Summer

There is an ant.

I watch as it travels across the grassy field under the unbearable rays of the sun. The ant makes it halfway across the field, stops, shrivels up, and dies.

It’s June 27th.

I’m hot, sweaty, and no matter how many times I pull on it, my clothes keeps sticking to my skin. The sun is at its peak and the temperature is scorching.

I don’t know how long I’ve been here. I try to think about it. But the buzzing of the cicadas get louder. I can’t hear my thoughts.

I want them to stop.

The noise continues. Endlessly. As if there were nothing making the noise, as if the noise were there naturally. It is jarring and sharp and unpleasant. The buzzing reverberates through my skull.

It continues on and on and on.

I try to cover my ears. I press my hands against the side of my head until it hurts and my brain feels numb. And yet I can still hear it. The constant screeching of the cicadas.

It drives me insane.

With the little energy I have left I tilt my head to look at my surroundings. I want to find the cicadas. I want to kill them.
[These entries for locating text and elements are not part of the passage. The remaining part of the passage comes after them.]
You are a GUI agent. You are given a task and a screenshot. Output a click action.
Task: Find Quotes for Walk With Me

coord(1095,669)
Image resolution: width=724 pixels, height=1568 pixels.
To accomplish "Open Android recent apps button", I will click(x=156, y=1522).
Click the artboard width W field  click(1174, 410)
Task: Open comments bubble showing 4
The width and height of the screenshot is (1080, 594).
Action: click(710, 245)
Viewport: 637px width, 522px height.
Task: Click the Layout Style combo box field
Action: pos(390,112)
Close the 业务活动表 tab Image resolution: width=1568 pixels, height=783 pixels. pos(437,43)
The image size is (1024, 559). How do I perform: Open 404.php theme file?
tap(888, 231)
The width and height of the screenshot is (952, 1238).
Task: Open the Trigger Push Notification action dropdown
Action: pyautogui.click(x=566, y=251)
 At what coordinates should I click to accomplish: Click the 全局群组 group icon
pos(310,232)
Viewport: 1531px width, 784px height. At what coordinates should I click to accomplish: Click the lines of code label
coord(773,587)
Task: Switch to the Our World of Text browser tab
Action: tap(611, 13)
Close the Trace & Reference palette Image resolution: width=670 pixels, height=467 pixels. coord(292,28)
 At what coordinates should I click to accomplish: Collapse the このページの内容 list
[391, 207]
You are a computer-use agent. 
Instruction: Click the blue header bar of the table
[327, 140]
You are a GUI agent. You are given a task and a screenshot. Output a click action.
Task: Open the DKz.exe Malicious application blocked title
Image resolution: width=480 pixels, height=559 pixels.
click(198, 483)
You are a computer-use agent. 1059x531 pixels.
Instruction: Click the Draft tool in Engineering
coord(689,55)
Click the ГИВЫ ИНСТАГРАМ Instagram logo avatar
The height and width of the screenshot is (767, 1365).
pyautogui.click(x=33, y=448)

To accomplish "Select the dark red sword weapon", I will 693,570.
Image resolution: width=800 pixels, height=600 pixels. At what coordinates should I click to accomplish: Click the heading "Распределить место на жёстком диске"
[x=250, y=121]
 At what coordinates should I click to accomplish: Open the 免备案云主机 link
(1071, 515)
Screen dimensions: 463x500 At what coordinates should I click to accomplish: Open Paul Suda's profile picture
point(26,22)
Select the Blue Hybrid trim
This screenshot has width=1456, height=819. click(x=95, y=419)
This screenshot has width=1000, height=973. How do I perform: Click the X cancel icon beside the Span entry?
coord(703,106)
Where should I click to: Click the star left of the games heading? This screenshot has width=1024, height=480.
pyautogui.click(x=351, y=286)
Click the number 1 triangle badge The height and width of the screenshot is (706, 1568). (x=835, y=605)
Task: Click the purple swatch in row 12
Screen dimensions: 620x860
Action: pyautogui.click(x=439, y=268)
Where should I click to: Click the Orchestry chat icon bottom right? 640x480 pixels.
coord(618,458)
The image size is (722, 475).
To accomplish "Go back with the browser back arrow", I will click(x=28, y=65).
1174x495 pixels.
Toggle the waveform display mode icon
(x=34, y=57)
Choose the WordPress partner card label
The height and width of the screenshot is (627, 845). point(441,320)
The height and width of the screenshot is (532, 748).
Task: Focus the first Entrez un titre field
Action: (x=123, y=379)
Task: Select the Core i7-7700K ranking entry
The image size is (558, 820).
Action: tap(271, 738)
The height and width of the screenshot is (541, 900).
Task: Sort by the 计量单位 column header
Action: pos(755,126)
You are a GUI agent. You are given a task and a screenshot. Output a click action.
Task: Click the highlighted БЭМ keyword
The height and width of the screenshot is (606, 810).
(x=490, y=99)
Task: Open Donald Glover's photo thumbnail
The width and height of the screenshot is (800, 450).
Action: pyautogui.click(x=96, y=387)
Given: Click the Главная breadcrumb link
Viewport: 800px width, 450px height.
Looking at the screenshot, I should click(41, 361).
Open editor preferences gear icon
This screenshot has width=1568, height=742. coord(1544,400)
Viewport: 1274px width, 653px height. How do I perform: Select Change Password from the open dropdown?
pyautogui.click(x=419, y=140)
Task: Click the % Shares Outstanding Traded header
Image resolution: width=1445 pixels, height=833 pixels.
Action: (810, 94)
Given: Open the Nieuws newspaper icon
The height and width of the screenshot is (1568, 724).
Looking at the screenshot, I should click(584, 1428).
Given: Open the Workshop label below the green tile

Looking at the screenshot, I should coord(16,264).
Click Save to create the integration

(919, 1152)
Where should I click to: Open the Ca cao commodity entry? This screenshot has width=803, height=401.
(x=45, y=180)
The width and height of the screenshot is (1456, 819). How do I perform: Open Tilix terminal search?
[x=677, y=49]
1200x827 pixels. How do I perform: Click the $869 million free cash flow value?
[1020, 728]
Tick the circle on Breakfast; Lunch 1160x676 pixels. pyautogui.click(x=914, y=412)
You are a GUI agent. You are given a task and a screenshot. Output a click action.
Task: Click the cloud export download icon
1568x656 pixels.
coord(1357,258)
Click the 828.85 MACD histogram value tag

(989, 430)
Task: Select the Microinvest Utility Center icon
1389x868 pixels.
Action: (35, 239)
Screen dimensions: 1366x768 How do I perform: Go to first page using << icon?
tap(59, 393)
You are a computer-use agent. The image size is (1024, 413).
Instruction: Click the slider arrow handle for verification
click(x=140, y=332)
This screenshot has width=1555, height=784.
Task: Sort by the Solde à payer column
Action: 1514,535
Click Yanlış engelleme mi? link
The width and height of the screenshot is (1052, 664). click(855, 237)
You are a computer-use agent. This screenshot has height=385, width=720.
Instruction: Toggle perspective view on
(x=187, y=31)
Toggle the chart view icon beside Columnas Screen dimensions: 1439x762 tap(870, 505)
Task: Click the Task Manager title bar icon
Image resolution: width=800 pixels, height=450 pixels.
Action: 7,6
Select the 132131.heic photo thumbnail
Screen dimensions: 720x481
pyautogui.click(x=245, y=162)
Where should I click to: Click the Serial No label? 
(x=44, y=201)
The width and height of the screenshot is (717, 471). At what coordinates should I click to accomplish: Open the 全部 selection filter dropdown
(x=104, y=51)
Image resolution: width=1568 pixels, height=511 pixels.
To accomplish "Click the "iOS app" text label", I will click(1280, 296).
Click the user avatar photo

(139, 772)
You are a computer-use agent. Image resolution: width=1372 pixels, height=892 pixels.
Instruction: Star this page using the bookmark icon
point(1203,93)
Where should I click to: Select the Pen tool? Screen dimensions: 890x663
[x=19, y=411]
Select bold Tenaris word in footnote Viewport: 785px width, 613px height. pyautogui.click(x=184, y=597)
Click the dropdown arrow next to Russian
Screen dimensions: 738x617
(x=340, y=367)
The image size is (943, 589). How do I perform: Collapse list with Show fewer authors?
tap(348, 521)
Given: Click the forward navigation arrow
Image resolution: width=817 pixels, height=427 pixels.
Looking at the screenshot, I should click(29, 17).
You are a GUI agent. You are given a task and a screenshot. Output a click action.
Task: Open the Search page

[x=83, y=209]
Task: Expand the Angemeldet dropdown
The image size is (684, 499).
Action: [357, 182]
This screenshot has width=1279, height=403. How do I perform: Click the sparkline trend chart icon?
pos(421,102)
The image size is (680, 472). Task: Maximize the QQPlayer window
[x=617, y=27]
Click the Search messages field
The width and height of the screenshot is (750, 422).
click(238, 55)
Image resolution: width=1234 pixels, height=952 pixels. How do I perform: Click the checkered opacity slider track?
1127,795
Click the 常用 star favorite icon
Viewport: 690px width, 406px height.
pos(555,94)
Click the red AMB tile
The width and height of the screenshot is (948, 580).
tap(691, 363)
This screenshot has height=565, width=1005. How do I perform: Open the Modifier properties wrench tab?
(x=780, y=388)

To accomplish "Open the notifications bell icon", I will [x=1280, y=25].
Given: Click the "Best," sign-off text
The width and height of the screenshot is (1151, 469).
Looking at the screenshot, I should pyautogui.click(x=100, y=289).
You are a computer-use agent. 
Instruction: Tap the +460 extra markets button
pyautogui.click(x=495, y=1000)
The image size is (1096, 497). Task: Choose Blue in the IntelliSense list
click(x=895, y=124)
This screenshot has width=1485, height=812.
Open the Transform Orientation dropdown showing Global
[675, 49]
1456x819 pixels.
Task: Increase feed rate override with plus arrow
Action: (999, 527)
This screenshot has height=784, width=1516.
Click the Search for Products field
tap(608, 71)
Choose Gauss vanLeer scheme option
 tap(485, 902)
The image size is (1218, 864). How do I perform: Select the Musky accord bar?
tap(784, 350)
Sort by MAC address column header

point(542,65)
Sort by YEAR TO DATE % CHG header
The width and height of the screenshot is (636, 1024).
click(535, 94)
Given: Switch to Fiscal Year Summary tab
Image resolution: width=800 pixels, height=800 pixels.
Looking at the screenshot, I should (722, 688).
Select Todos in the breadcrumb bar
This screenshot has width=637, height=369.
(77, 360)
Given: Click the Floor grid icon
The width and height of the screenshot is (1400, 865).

I want to squeeze them until they burst, until they make not a single sound, so I can relish the silence.

But when I look, all I see is the dense, empty forest. Not a soul to be seen.

Defeated, I lie back down on the wooden porch, baking in the humid weather, a pool of sweat surrounding me.

I wonder if the cicadas are even there. I wonder if anyone else can hear them. I wonder if there even is anyone else.

I don’t think for very long. The noise only gets louder and louder until it feels as though the shrill was being channeled from inside my head.

At last I’ve had enough.

I stand up and I scream at them to stop. I scream at them over and over until my throat becomes hoarse and my mouth is dry. My mind has gone empty. It’s filled only with the desire of quiet tranquility. I’m at dying in the heat. I’m at my breaking point.

The screeching of the cicadas only gets louder.

I want to scream back harder. To silence the cicadas. But all I can do is lie back down on the wooden porch of this broken down house, listening to the cicadas.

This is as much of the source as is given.